Lush: la cosmétique "verte" oui, les affaires d'abord
C'est le nouveau "green hub" ou centre "vert" de la marque de cosmétiques Lush dans son siège situé à Poole, au sud-ouest de l'Angleterre, qu'elle fait visiter à quelques journalistes.
La marque co-fondée en 1995 et dirigée par Mark Constantine se revendique écologiste de la première heure. Mais l'entreprise se refuse toutefois aux labels bio ou autres certifications de son plan de transition climatique. L'entreprise vend deux tiers de produits secs pour limiter les contenants en plastique, dont des boules de bain, le savon et du henné en barre. Mais Mark Constantine n'a pas d'états d'âme à dire que Lush commercialise aussi des bouteilles plastique de gel douche - recyclées - et autres produits emballés. "L'environnement est très important pour nous, mais nous ne sommes pas idiots. Je ne pense pas que les gens qui achètent chez nous le font avant tout pour l'environnement. Ils veulent d'abord un produit qui marche", résume-t-il. Le groupe n'a pas de projet de vendre en vrac gels douches ou shampoings mais les clients sont incités par un petit rabais à rapporter leurs pots usagés pour qu'ils soient recyclés.
Lignes rouges
Mark Constantine se fixe quelques lignes rouges, comme mettre des pompes dans ses flacons de gel douche: les ressorts en métal les rendent impossibles à recycler, explique-t-il, en arpentant une boutique témoin de son centre d'innovation décorée d'un mur de boules de bains colorées, de barres de savon à la coupe imitant des fruits, et d'étals façon épicerie.

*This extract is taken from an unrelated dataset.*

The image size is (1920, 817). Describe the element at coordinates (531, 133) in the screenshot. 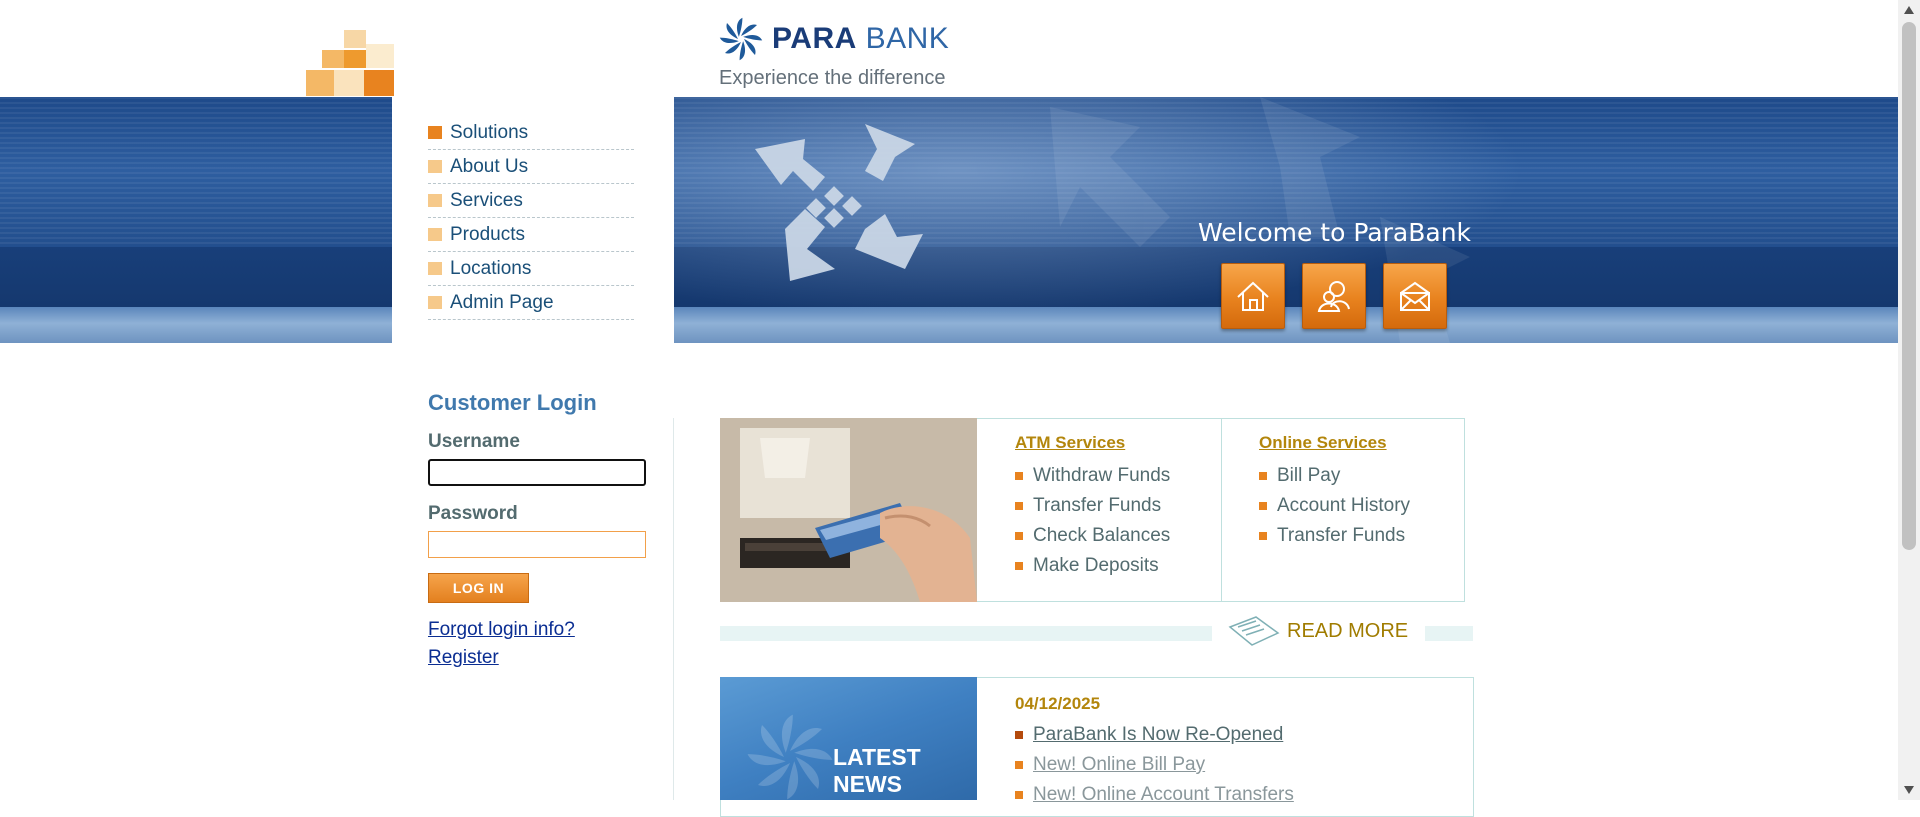

I see `menu-item-solutions: Solutions` at that location.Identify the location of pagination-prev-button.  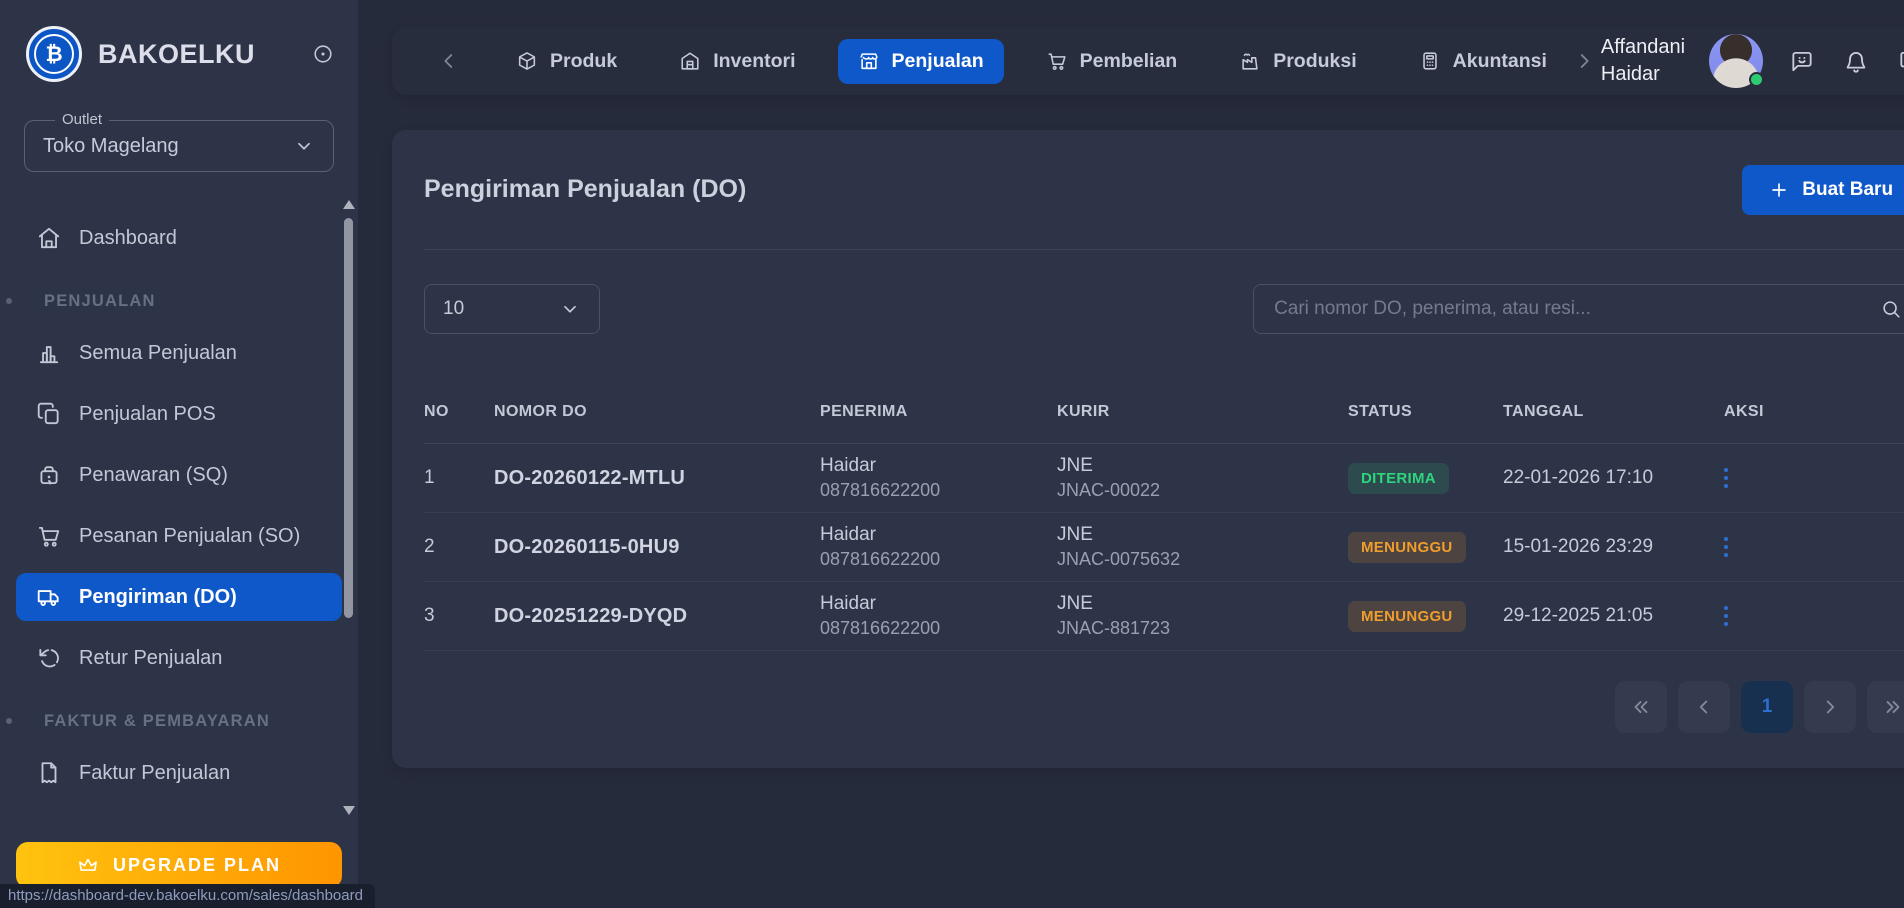
(1704, 707).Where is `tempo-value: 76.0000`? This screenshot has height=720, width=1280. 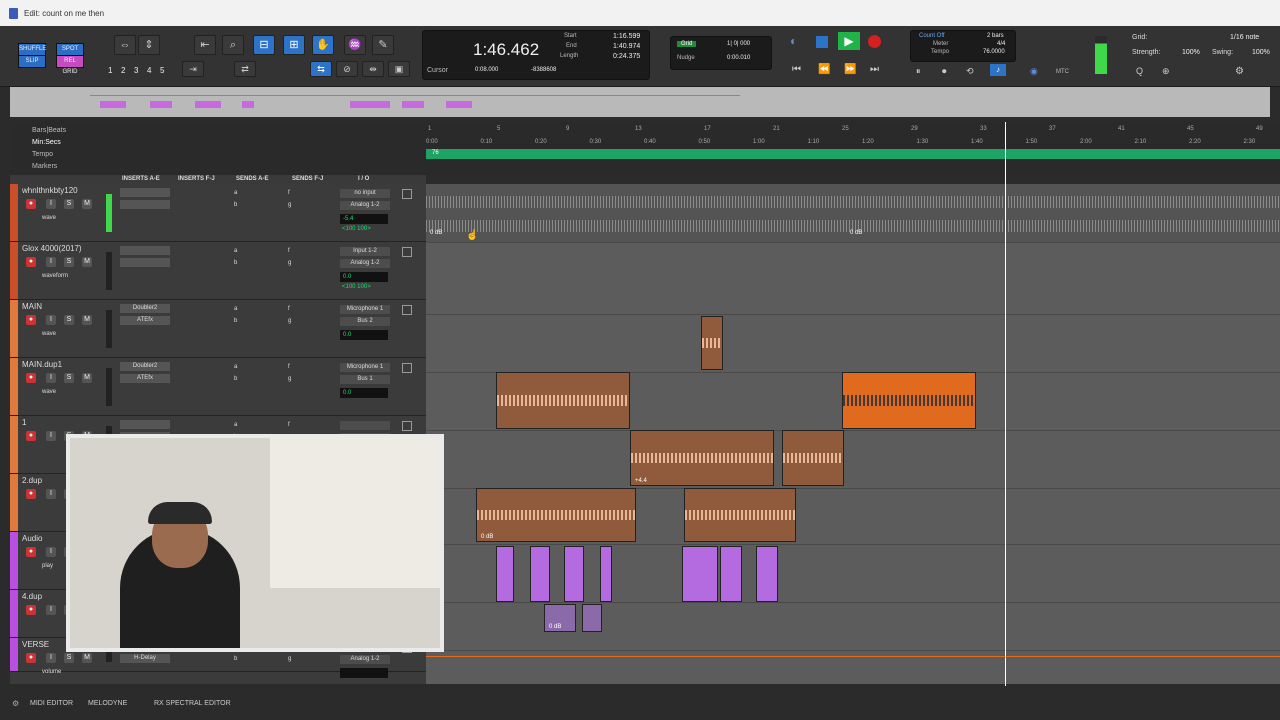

La marque, qui n'est pas sur le radar des ONG écologistes, est saluée par les sites Ethical Consumer et Bettergoods.org pour son engagement de la première heure contre les tests sur les animaux.
Mais elle est critiquée pour le recours à des ingrédients chimiques qualifiés de "toxiques", des dérivés d'huile de palme et son manque de bilan carbone crédible.
Le groupe dit ne plus utiliser d'huile de palme brute et chercher activement des alternatives pour éliminer ses dérivés. Ruth Andrade, cheffe des efforts du groupe en faveur de l'environnement, met en avant une "liste de tâches climatiques" à réaliser avant 2030, comme utiliser la chaîne d'approvisionnement "pour s'assurer qu'il n'y a pas de déforestation", "remplacer les énergies fossiles par de l'électricité et s'orienter vers les renouvelables" ou "rendre tous nos matériels régénératifs
et circulaires".
Mme Andrade affirme qu'une très grande majorité du plastique et carton utilisé chez Lush est déjà recyclé, recyclable ou peut être retourné en magasin. Le groupe veut aussi diminuer son empreinte carbone en favorisant des modes de transport les moins polluants. Lush, qui compte 14.500 employés, défend férocement son indépendance. La société, fondée par six amis, reste détenue par seulement neuf actionnaires, dont un trust d'employés qui possède 10%.
Mark Constantine dit toujours vivre à Poole, où le groupe est un employeur local important dans une région qui a voté à son grand dam le Brexit. Lorsqu'il évoque ses ventes en baisse en Europe, notamment en France et en Allemagne, il l'attribue en partie à la sortie de l'UE, plus qu'à l'inflation, même si Lush a augmenté ses prix en ligne avec la flambée des prix, qui atteint 10% au Royaume-Uni. Selon lui, même si vous réduisez vos dépenses, "vous pouvez quand même prendre un bain".
Le groupe avait vu son chiffre d'affaires baisser légèrement, à 408 millions de livres, en 2020/2021, derniers résultats publiés, les comptes de l'exercice suivant étant retardés par l'intégration du rachat d'une entreprise nord-américaine affiliée.
Dans le reste de l'industrie, le géant L'Oréal affiche une croissance insolente, mais Estée Lauder a tranché dans ses prévisions et a pâti du marasme en Chine. Le dirigeant de 70 ans est confiant dans le fait que l'envolée des prix va se tarir rapidement, juste à temps pour Noël et le déploiement de nouveaux magasins étendards de plusieurs étages.